Management of hepatitis B reactivation in patients with lupus nephritis.

2009 
Hepatitis B is endemic in many Asian countries and immunosuppression may precipitate hepatitic flare. There is little data on the treatment of hepatitis B in patients with systemic lupus erythematosus. We monitored serial transaminase and HBV DNA levels in our HBsAg-positive patients with a history of lupus nephritis and instituted anti-viral treatment in patients who showed virological reactivation. This retrospective pilot study reports the data with this pre-emptive management strategy. Amongst 228 patients with lupus nephritis, eight (3.51%) were HBsAg-positive and five had received Lamivudine treatment for hepatitis B. In two patients the virological flares were preceded by lupus flares that necessitated an increase in immunosuppressive treatment.
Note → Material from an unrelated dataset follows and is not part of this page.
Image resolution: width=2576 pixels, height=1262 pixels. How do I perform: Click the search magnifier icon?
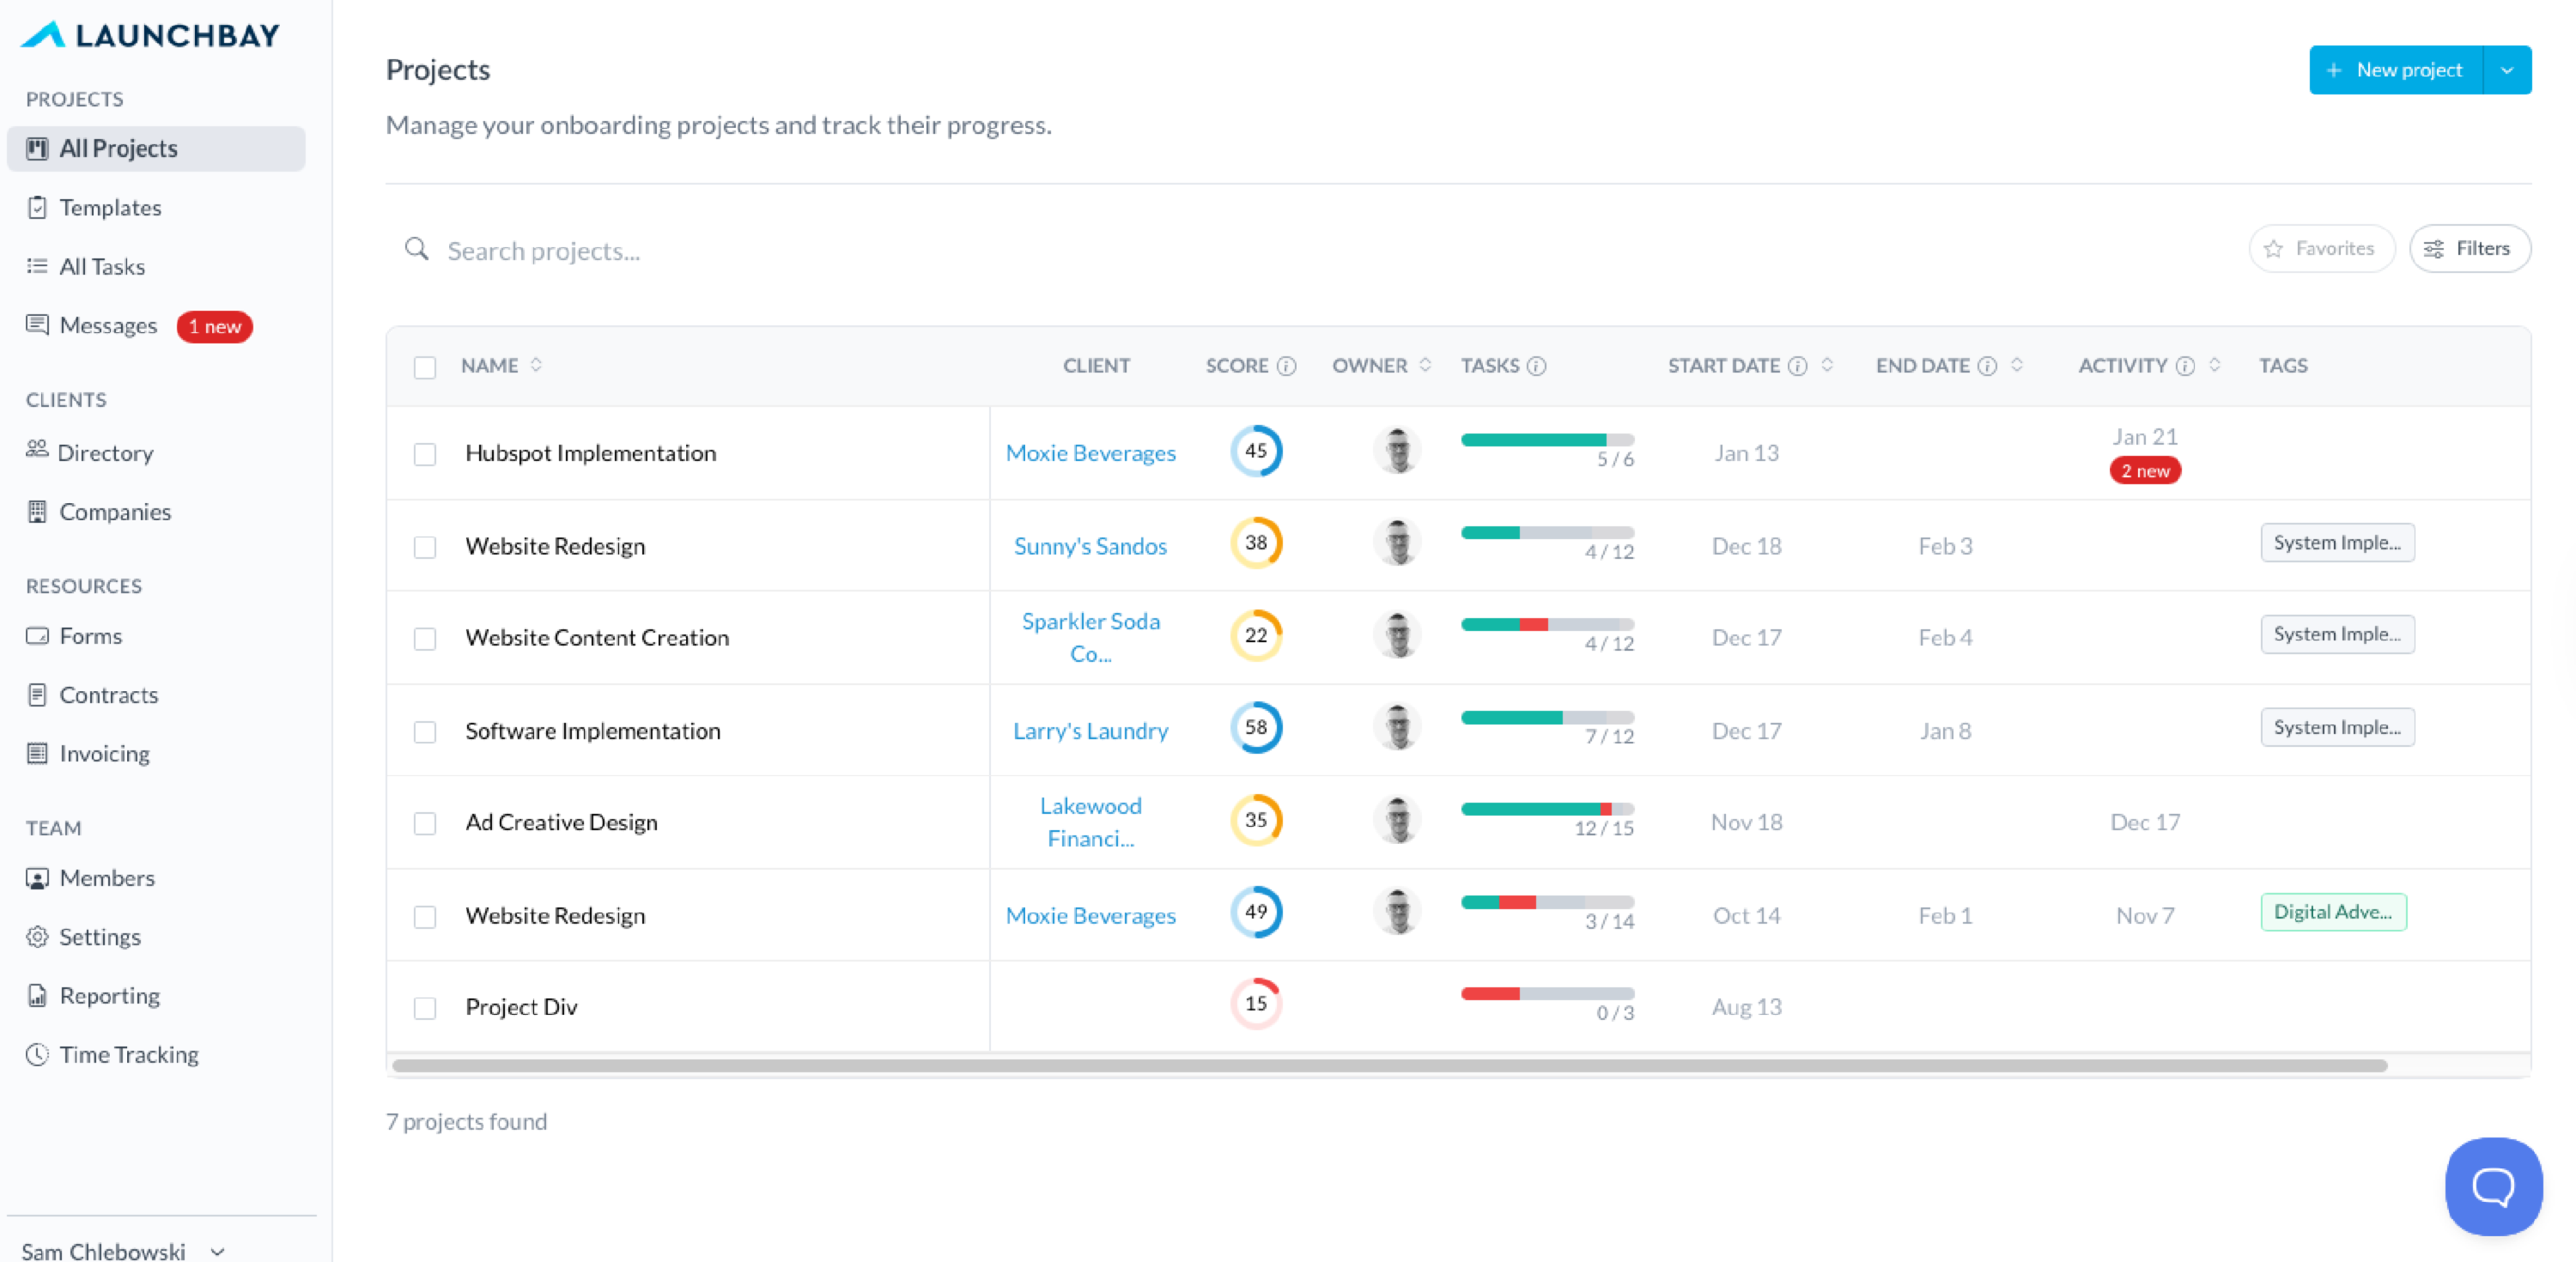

Median HBV DNA level was 1.9 × 107 copies/mL (range 1.2 × 104–1.0 × 109 copies/mL) at baseline, and it decreased by 2–5 logs after treatment. Four patients had abnormal transaminase levels at baseline, with mean alanine aminotransferase at 125.0 ± 67.4 U/L, and all achieved normalisation after 3–24 months (median 13 months) of treatment. Discontinuation of Lamivudine treatment was attempted in three patients after 9–15 months. In one patient treatment was recommenced because of virological flare. For the remaining two patients in whom treatment was not interrupted, one showed sustained viral suppression and one developed drug resistance. All antiviral treatments were well-tolerated. These results indicate the importance of serial monitoring of HBV DNA and transaminase levels, and prompt anti-viral therapy, in the management of HBsAg-positive lupus patients. Also, it may be feasible to discontinue treatment in stable patients to avoid the selection of drug-resistant variants.